Pero esperad, ¡aún hay más! Del mismo modo que Dalí fue expulsado de la universidad, el poeta francés André Breton le expulsó del Grupo Surrealista de París básicamente por ser un capullo en cuestiones de política: Dalí se negó a abrazar el espíritu del marxismo y expresó simpatía hacia Hitler, aunque según se dice en Dalí, la biografía escrita por Eric Shanes, aquel asunto sobre Hitler parecía “haber sido motivado más por el deseo del pintor de ofender a Breton”. Podría aducirse fácilmente que esta actitud apesta de todas formas, pero más tarde el fascismo de Dalí quedó mucho más patente: empezó a reverenciar al dictador Francisco Franco calificándolo como “el héroe más grande de España” y pintó un retrato ecuestre de su hija. Según Brown, que pasó un fin de semana con Dalí en 1973, varios años más tarde el artista manifestó que se suscribiría a cualquier sistema o gobierno que encajara más o menos con estas preferencias: “¡Un rey que gobierne con mano dura el país y bajo la máxima anarquía! Un gobernante lo más autoritario posible, con una corona decorativa y simbólica, que aparezca en la portada de todas las revistas”.

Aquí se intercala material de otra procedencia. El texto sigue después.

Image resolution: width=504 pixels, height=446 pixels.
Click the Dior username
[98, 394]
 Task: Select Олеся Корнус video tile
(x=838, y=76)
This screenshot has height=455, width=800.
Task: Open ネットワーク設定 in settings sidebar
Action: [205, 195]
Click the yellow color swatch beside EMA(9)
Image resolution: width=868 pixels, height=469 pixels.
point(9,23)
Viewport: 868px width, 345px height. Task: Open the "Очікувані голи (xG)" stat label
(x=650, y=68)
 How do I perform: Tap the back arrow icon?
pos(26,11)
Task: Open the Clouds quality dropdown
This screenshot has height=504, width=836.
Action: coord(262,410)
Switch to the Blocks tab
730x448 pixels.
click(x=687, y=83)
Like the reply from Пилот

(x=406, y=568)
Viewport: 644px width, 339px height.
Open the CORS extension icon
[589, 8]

Bretón también bautizó a Dalí con el sobrenombre de “Avida Dollars” y sin duda lo hizo porque lo merecía. En la década de 1970, Dalí exigió cobrar $100.000 la hora por interpretar al “emperador del universo” en la ambiciosa película de Alejandro Jodorowsky Dune, que nunca se llegó a hacer. Durante los ochenta, ya cercana la muerte de Dalí, se descubrió que había cometido fraude innumerables veces inundando el mercado del arte con su firma: firmaba hojas en blanco y los falsificadores podían rellenarlas con imitaciones aparentemente verificables de sus cuadros y después venderlas.
Con tantas cosas, resulta tentador preguntarse si todo esto es real. Es difícil de decir. Parte del objeto de La vida secreta de Salvador Dalí es un relato obviamente difuminado de falsos recuerdos y fantasías, parte de los cuales llegaron a hacerse realmente famosos. Un análisis literario de noveno curso apunta a la intencionalidad obvia que Dalí aporta al tono de su autobiografía: los títulos de los capítulos (“Autorretrato anecdótico”, “Falsos recuerdos de infancia”, “Auténticos recuerdos de infancia”) son autorreferencias y el título del libro se asemeja al modo en que alguien hablaría de los escándalos cometidos por otra persona. De hecho, en su (negativa) reseña del libro, George Orwell afirmó que la “perversidad” de Dalí, ya fuera real o imaginaria (aunque al menos fue real en su nociva influencia) era una estrategia barata empleada por el artista para convertirse en y superar a Napoleón. Quizá hasta cierto punto el bigote hacia arriba era una herramienta no solo para tener un aspecto excéntrico sino también para poder recibir reconocimiento allá donde fuera. Después de todo, cuando salió de un coche en medio de Las Ramblas de Barcelona, escribe Brown, lo hizo “recibiendo el aplauso y los gritos de ‘maestro’ de los viandantes con un regio gesto de la mano”.